Brefka was issued a Notice of Intent to Revoke Operating Privileges on December 12 after he refused a chemical test. The notice advised him he had 10 days from the date of the notice to file a request for a refusal hearing. (¶6). He filed a request for a hearing on December 28. Both the municipal court and circuit court concluded they lacked competency to extend the time limit due to excusable neglect, and the court of appeals affirmed. (¶¶7-12).

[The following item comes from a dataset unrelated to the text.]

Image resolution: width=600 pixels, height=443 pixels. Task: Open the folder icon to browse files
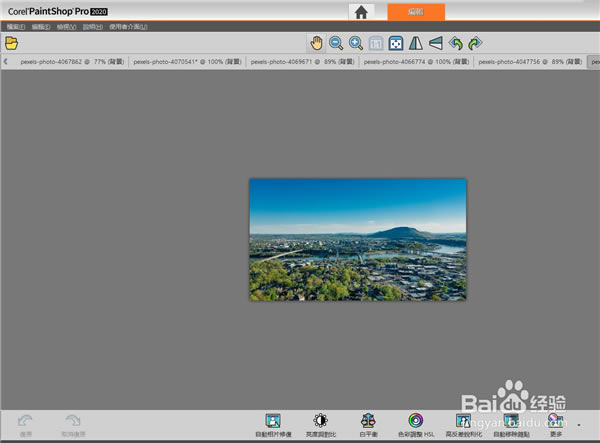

The supreme court agrees with the lower courts. The statutes provide that a person may request a refusal hearing within 10 days after service of the notice of intent to revoke, and that if no request for a hearing is received within the 10-day period, the revocation period for the refusal “shall” begin 30 days after the the date of the refusal, §§ 343.305(9)(a)4. and (10)(a). The word “shall” is presumed to be mandatory unless a different interpretation is necessary to carry out the legislature’s intent, and based on the factors identified in Karow v. Milwaukee County Civil Service Comm’n, 82 Wis. 2d 565, 263 N.W.2d 214 (1978), the court concludes the use of “shall” in the implied consent statutes is mandatory:
¶26 A review of the factors set forth in Karow indicate that the ten-day time limit in this case is mandatory rather than directory. Most significantly, the implied consent law sets forth a penalty for noncompliance with the ten-day time limit. Wisconsin Stat. § 343.305(10)(a) directs that revocation is to commence 30 days after the date of refusal if no hearing is requested. The inclusion of a penalty for noncompliance suggests that the term “shall” is mandatory.
¶27 Additionally, construing the word “shall” as directory under these circumstances could have profound consequences for the penalties that the legislature has set forth for improper refusals. Wisconsin Stat. § 343.305(10) sets forth a penalty structure for improper refusals that depends upon whether a person requests a refusal hearing within ten days of service of the Notice of Intent. Wis. Stat. § 343.305(10)(a). If additional litigation over extension of the ten-day time limit occurs, the other penalty requirements set forth in the implied consent law that depend upon timely revocation may be thrown into question….
Injecting uncertainty into the statute’s “otherwise precise penalty structure” is at odds with the purposes of the implied consent law—obtaining evidence to identify and prosecute drunk drivers and remove them from the road as quickly as possible. (¶¶30-34).
The court also holds that the civil procedure statutes allowing extensions of deadlines due to excusable neglect do not apply here, distinguishing State v. Schoepp, 204 Wis. 2d 266, 554 N.W.2d 236 (Ct. App. 1996), which applied the civil discovery rules to refusal hearings because the refusal statute sets for no different procedure:
¶40 Because the legislature has set forth a mandatory ten-day time limit with precise penalties that rely on whether the time limit is met, the legislature has provided a “different procedure” that governs pursuant to Wis. Stat. § 801.01(2). Accordingly, Wis. Stat. §§ 800.115, 801.15(2)(a), and 806.07 do not allow for the extension of the ten-day time limit due to excusable neglect. Wis. Stat. § 801.01(2); see Schoepp, 204 Wis. 2d at 272.